## What you have to do
Without pictures, output exactly the lines running from the line containing "Switch to four-target display (四靶展示)" to the end of the listing below.
_ _ _ _ _
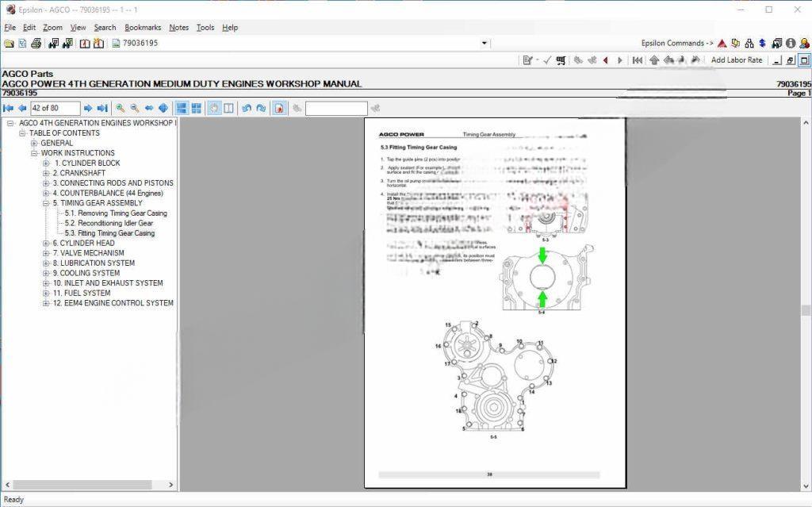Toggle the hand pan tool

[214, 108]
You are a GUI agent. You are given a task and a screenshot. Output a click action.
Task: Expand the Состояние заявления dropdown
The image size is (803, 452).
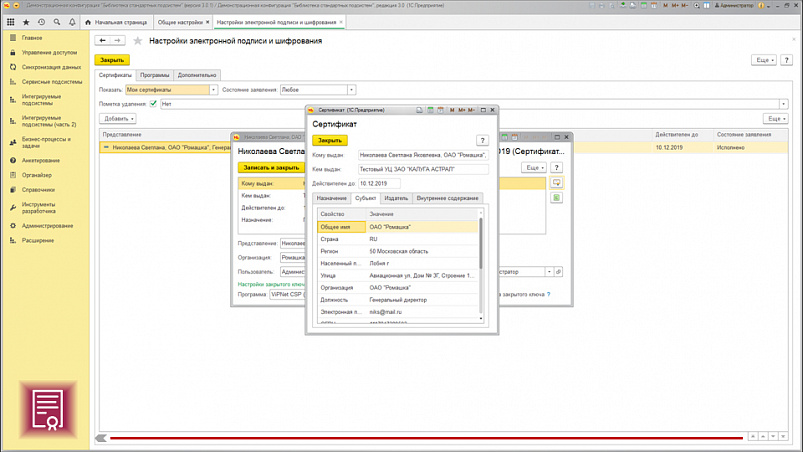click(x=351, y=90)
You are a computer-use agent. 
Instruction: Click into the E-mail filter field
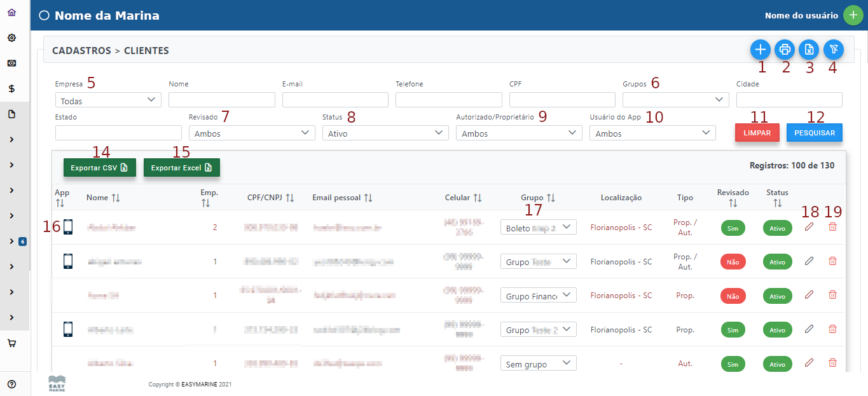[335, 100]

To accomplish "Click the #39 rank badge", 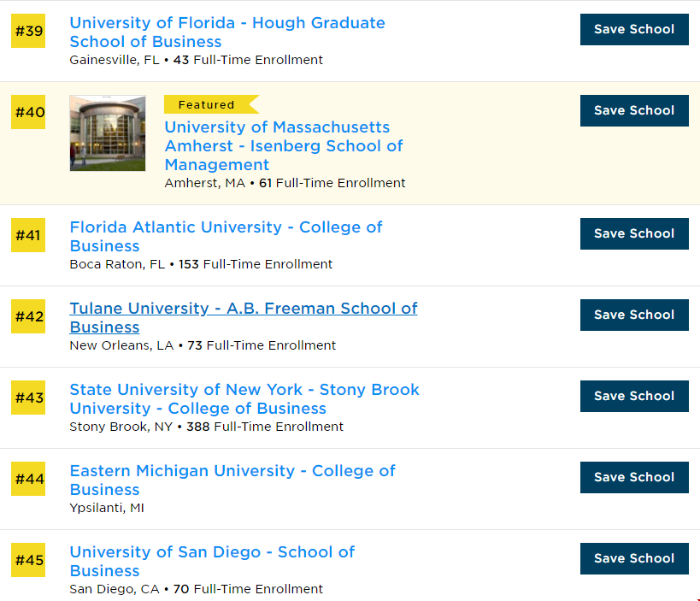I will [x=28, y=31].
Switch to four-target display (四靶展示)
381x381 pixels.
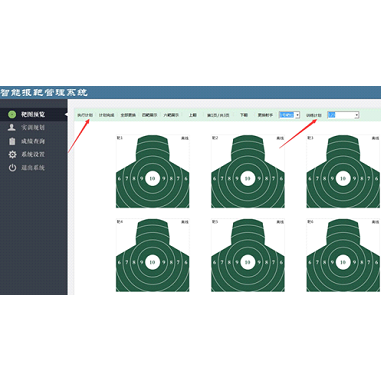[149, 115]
_ _ _ _ _
## Problem solution
Switch to four-target display (四靶展示)
381x381 pixels.
[149, 115]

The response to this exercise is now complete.